Sludge found that Brownstein Hyatt Farber Schreck lobbyist David Cohen, who has worked on behalf of Dominion Voting Systems this year, donated $2,000 to McConnell during this time. Brian Wild, who works with Cohen and has also lobbied Dominion, gave McConnell $1,000.

Around the same time, on February 19 and March 4 Emily Kirlin and Jen Olson, who have lobbied on behalf of Election Systems & Software over the last year donated $1,000 to McConnell each.

Thursday's first bill, presented by Senate Minority Leader Chuck Schumer would authorize $775 million to bolster election security and require states to keep paper trails of all votes cast.

I don't know whether any bills were passed subsequently.
I don't think there's a conspiracy, just Republicans doing their thing opposing regulation.

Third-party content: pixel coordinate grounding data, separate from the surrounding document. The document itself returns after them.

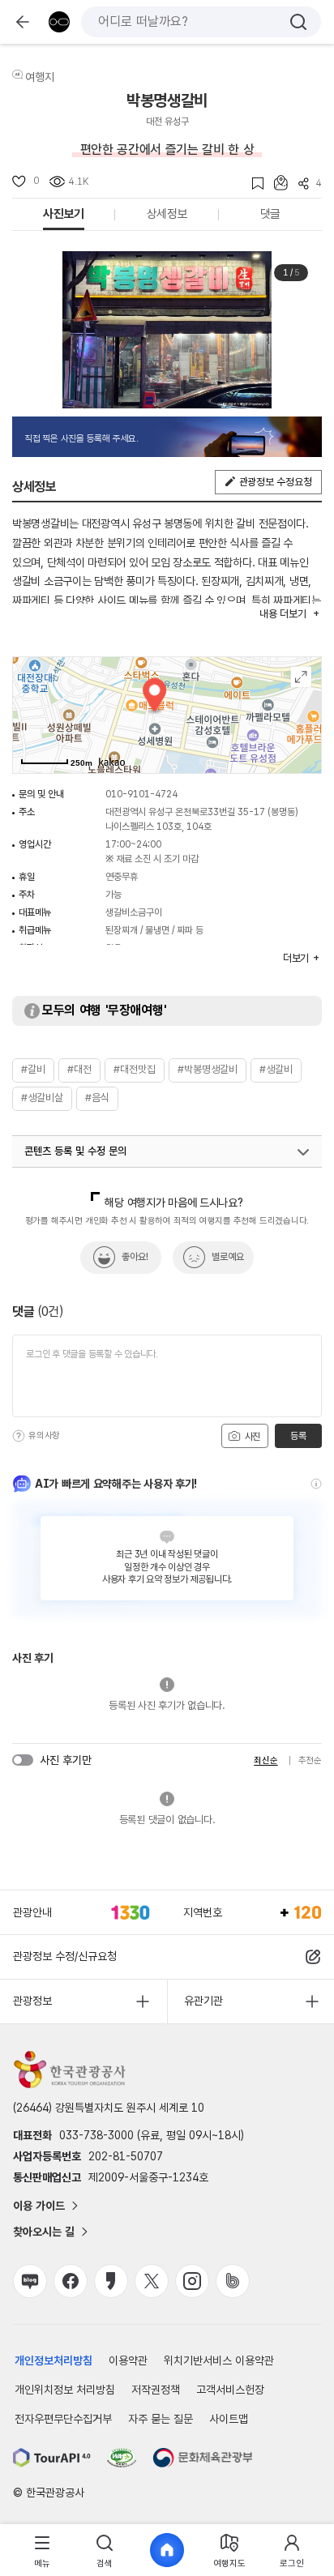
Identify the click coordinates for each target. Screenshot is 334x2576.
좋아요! (135, 1256)
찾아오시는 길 (44, 2231)
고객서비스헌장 (230, 2389)
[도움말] (18, 1435)
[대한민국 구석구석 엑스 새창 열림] (152, 2281)
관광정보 (32, 2000)
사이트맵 (228, 2418)
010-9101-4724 (141, 794)
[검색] (298, 22)
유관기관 (203, 2000)
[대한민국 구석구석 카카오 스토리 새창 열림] (111, 2281)
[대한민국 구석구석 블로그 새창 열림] (30, 2281)
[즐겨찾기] (252, 183)
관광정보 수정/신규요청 (65, 1956)
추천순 (310, 1760)
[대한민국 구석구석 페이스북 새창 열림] (71, 2281)
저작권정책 (155, 2389)
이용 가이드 (39, 2205)
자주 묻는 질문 (160, 2418)
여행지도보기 (301, 677)
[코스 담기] (275, 182)
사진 (251, 1436)
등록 (298, 1436)
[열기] (303, 1152)
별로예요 (228, 1256)
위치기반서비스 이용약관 (219, 2360)
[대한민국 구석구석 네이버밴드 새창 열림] (233, 2281)
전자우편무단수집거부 (63, 2418)
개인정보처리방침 (53, 2360)
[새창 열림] (52, 2457)
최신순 (265, 1760)
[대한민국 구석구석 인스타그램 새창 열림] (192, 2281)
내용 (282, 614)
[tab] (42, 2550)
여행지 (39, 76)
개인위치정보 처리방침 (65, 2389)
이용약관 (128, 2360)
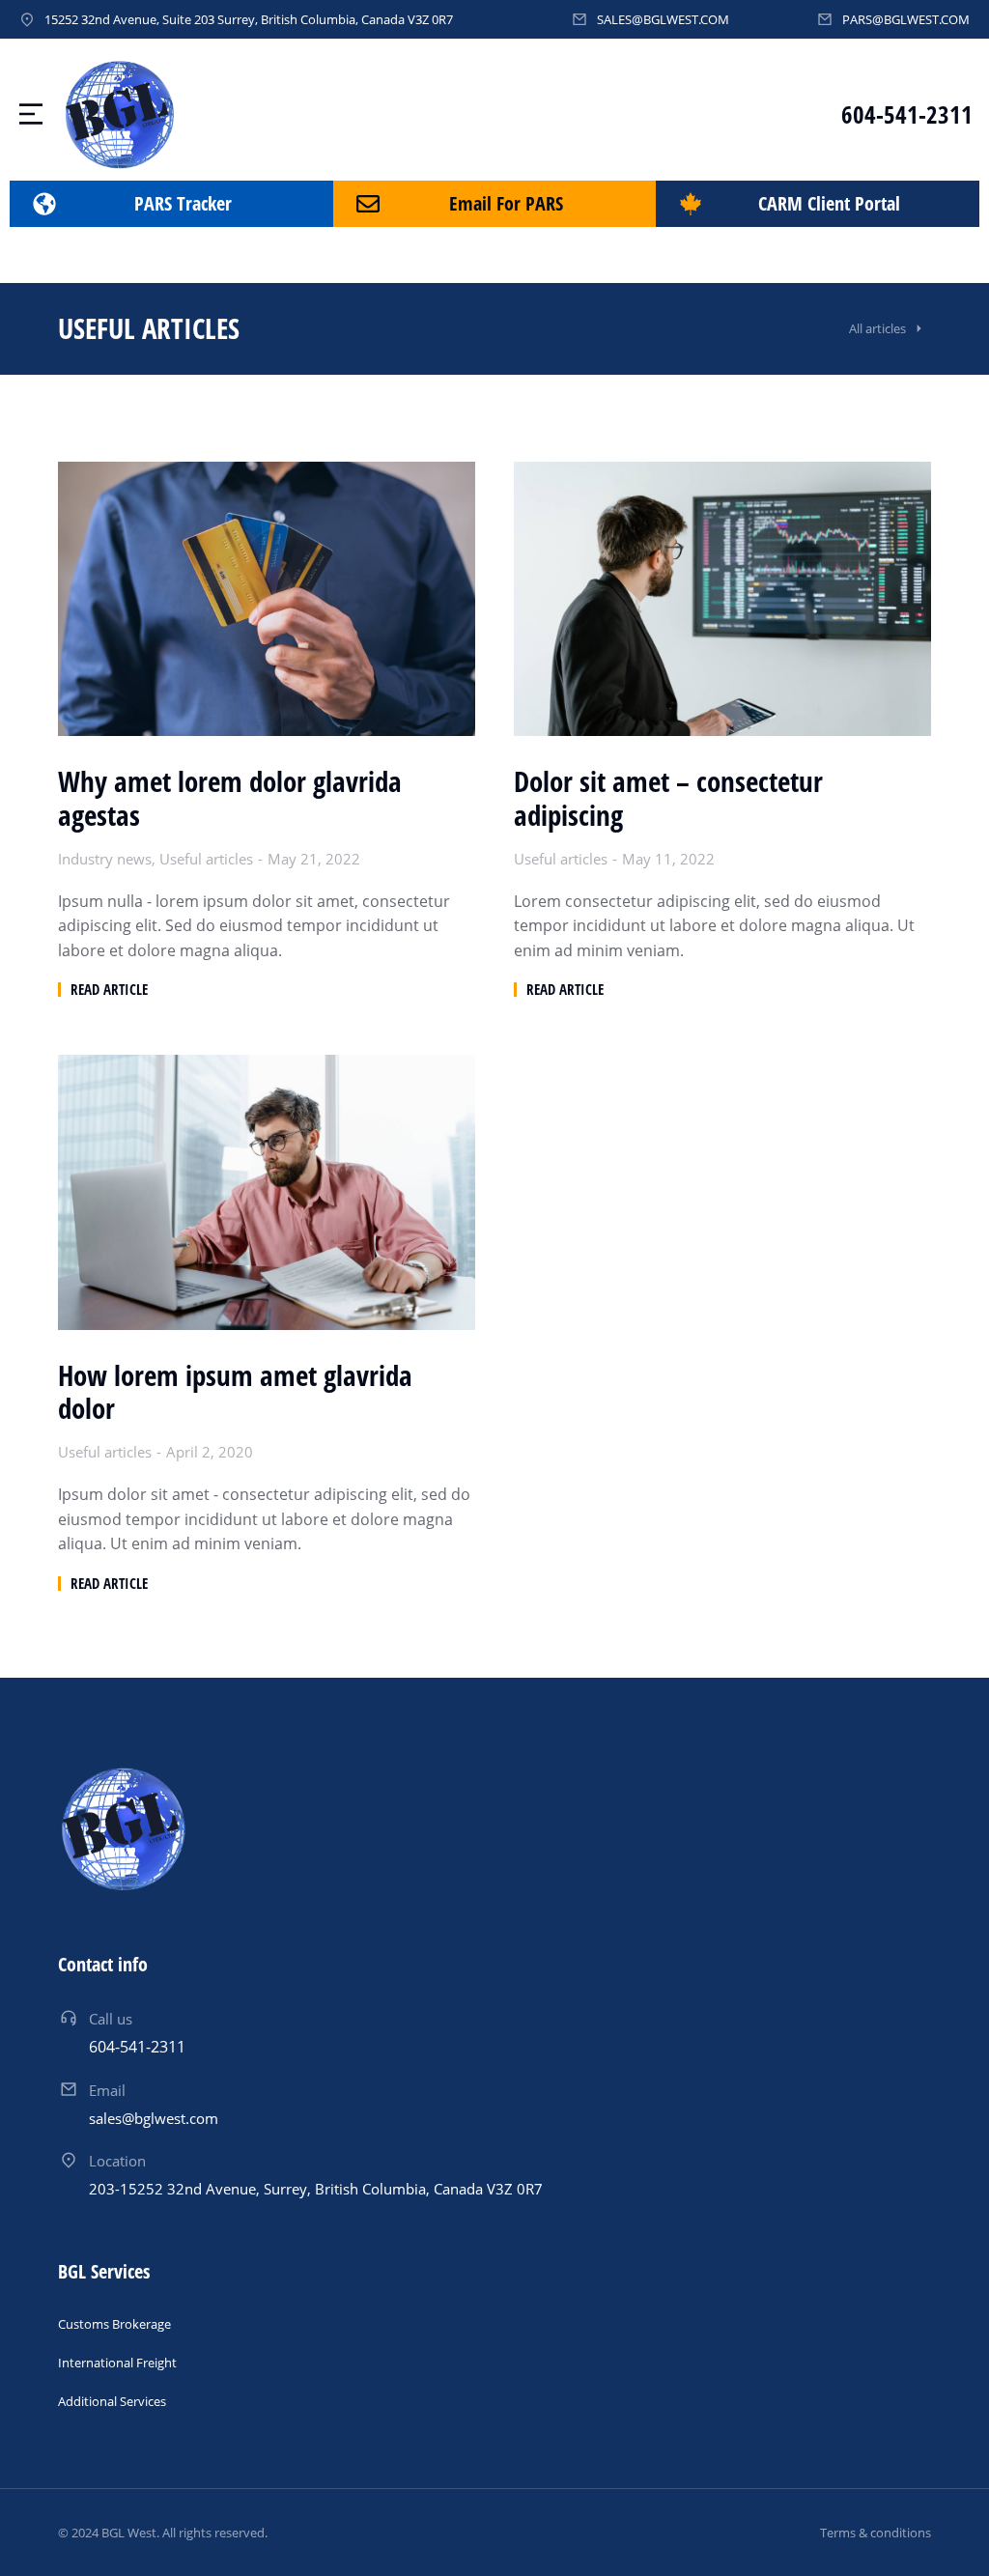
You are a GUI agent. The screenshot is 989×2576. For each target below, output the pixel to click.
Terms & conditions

Edit: Later that year, some money was allocated, but no new regulations:
Article:
Senators thawed a long-frozen dispute over election security this week with an agreement to provide more funding ahead of Election Day next year — but not as much as some Democrats and outside activists say is necessary.

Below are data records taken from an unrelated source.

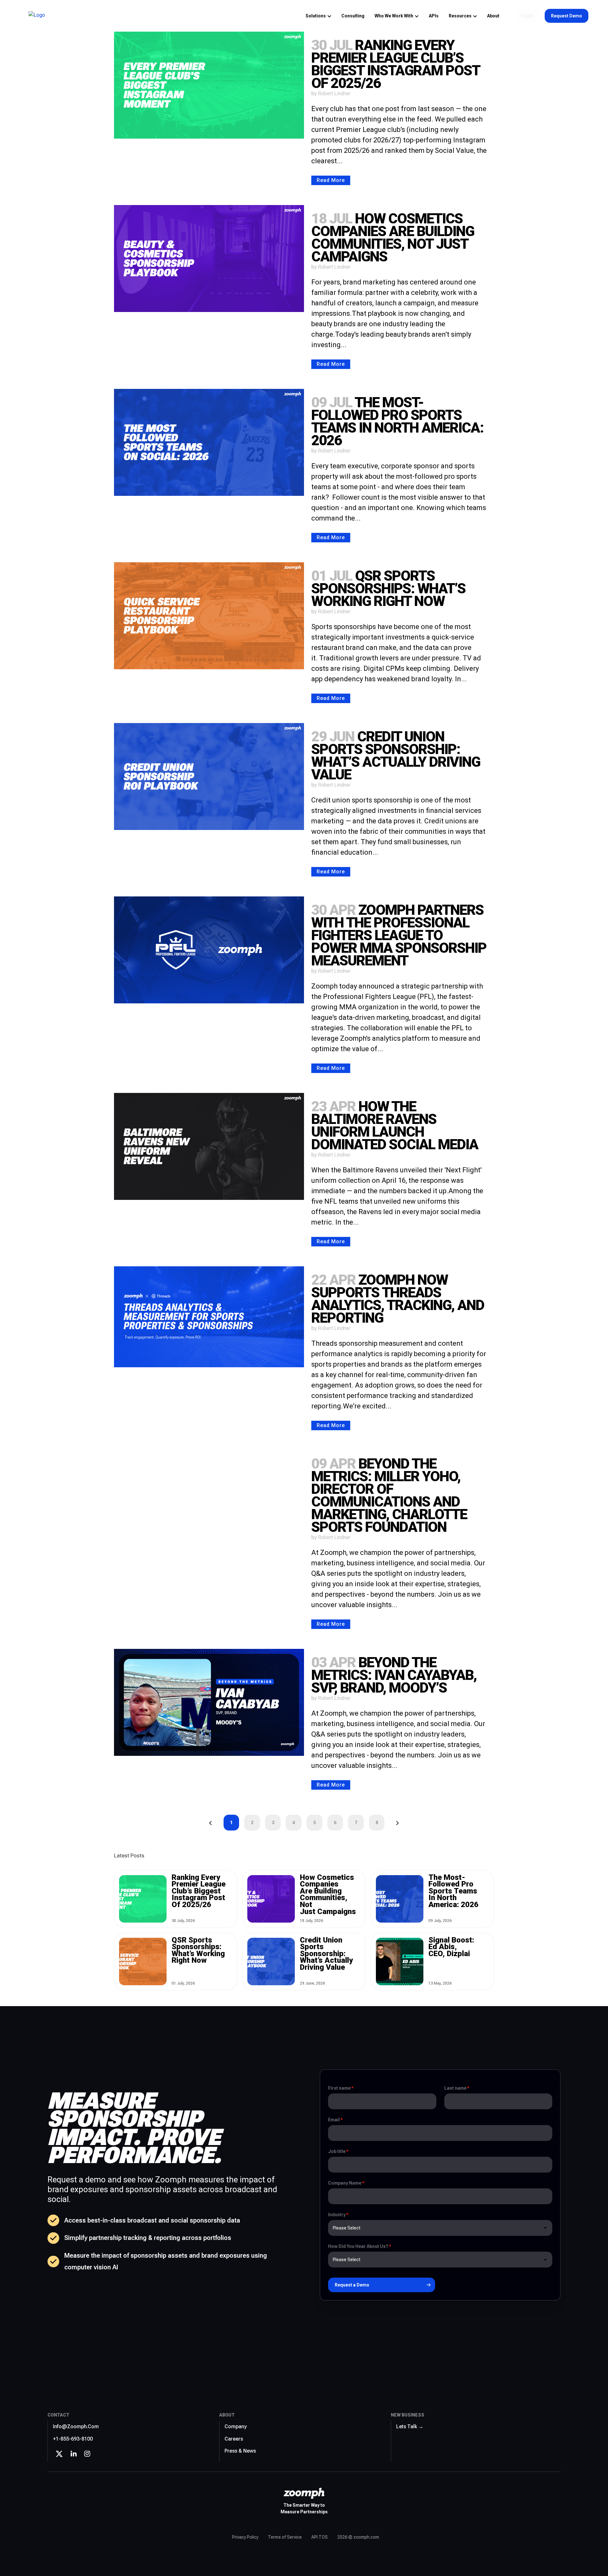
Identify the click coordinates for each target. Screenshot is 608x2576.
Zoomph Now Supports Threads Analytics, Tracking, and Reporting (397, 1298)
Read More (331, 180)
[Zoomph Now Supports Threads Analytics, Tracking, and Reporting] (209, 1316)
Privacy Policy (245, 2537)
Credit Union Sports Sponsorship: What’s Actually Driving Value (395, 755)
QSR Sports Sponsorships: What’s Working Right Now (388, 588)
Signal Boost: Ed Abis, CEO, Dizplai (451, 1947)
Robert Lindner (334, 93)
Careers (234, 2439)
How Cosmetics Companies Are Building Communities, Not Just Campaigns (392, 237)
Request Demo (566, 15)
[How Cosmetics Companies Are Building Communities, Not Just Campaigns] (209, 258)
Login (527, 15)
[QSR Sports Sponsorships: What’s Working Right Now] (209, 615)
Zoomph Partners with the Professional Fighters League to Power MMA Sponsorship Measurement (398, 935)
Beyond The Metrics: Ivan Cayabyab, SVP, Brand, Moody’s (394, 1675)
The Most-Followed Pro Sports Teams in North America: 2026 (397, 421)
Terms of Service (285, 2537)
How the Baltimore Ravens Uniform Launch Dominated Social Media (394, 1125)
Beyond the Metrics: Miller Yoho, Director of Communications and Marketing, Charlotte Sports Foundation (389, 1495)
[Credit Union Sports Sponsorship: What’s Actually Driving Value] (209, 776)
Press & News (240, 2451)
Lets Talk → (409, 2426)
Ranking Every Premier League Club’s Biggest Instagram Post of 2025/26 (395, 64)
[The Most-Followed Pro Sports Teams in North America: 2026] (209, 442)
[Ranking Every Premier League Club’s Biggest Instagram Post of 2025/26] (209, 85)
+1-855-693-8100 (73, 2439)
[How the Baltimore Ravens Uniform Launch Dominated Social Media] (209, 1146)
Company (236, 2426)
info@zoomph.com (76, 2426)
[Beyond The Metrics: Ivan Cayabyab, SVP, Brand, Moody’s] (209, 1702)
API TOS (319, 2537)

Majority Leader Mitch McConnell, R-Ky., agreed to add $250 million for election security after having held up earlier legislation.

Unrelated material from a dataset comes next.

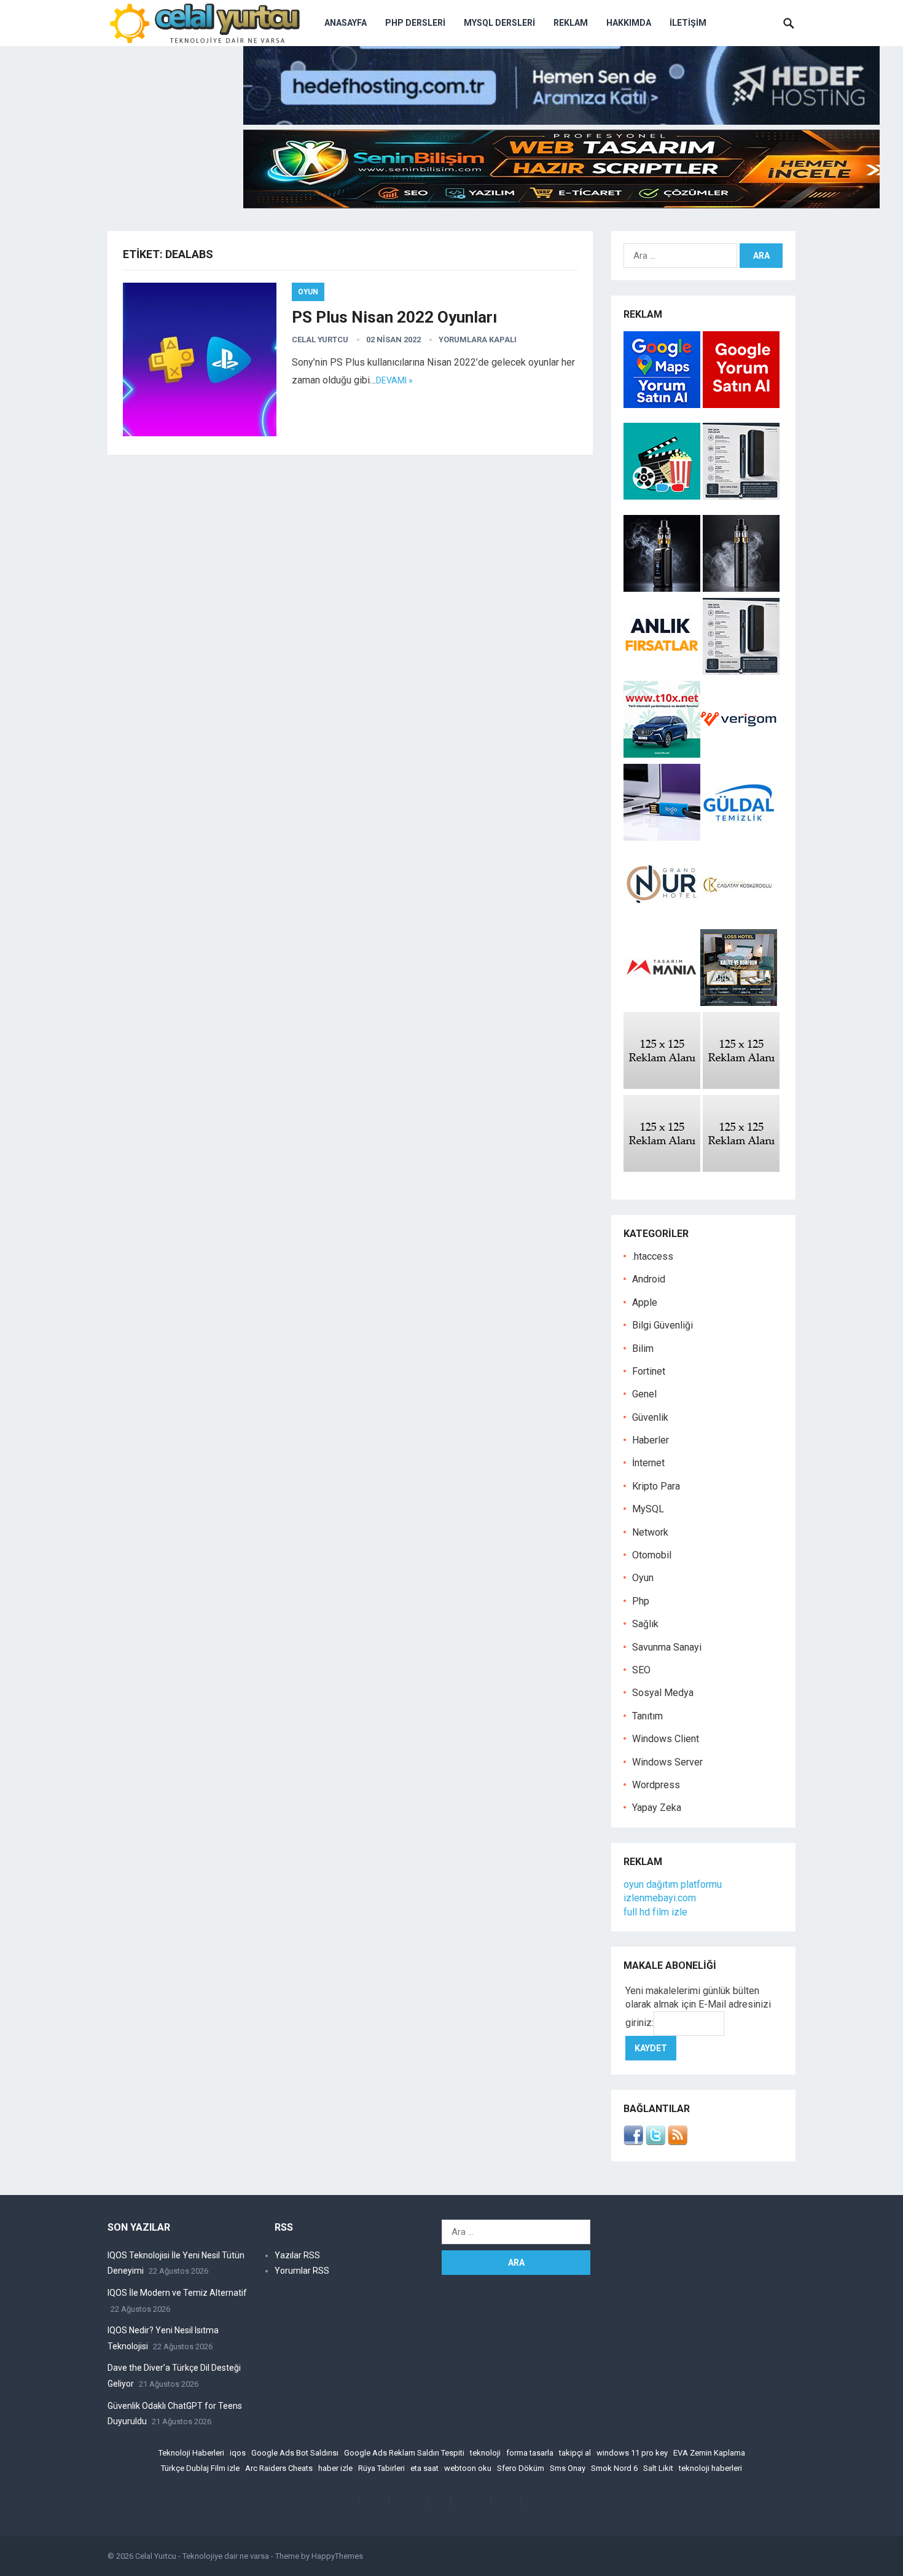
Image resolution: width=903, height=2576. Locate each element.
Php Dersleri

The money will be used by the federal government and the states, he said, and in a way that McConnell argues is appropriate for the federal system and without unreasonable new mandates from Congress.
 
Last edited:

deirdre

Senior Member.
Later that year, some money was allocated,
dec 2019
https://www.npr.org/2019/12/16/7884...lion-for-election-security-in-new-legislation
 

Amber Robot

Active Member
Let me put my tinfoil hat on before addressing this:

--The fact that no connection can be found is proof of how good a cover it is. --
 

jdawg

New Member
No, but they do have ownership in AVID Technologies, which has had Election Suite software such as LeaderPlus.
These softwares are used to establish/integrate live feeds between votes & mainstream media TV/Web interfaces, and I'd certainly think that would've had some conflict of interest at some point.
 

Mick West

Administrator
Staff member
No, but they do have ownership in AVID Technologies, which has had Election Suite software such as LeaderPlus.
These softwares are used to establish/integrate live feeds between votes & mainstream media TV/Web interfaces, and I'd certainly think that would've had some conflict of interest at some point.
False.

LeaderPlus is an old product that Avid retired in 2012, stopping support in 2015.
https://avid.secure.force.com/pkb/articles/en_US/FAQ/End-of-support-dates

2020-11-09_22-23-56.jpg

They have had no other election-specific software.
 

Mendel

Senior Member.
These softwares are used to establish/integrate live feeds between votes & mainstream media TV/Web interfaces, and I'd certainly think that would've had some conflict of interest at some point.
How?
Avid was selling software to TV stations. Source from 2006:
Article:
Some 140 stations used specialized software from editing and graphics supplier Avid Technology to automate their election coverage last week. The system, called LeaderPlus, helps stations cover voting results by ingesting multiple wire feeds and Web polling data, then linking to graphics systems to automatically create on-air updates of voting action.

How does that create a conflict of interest with government?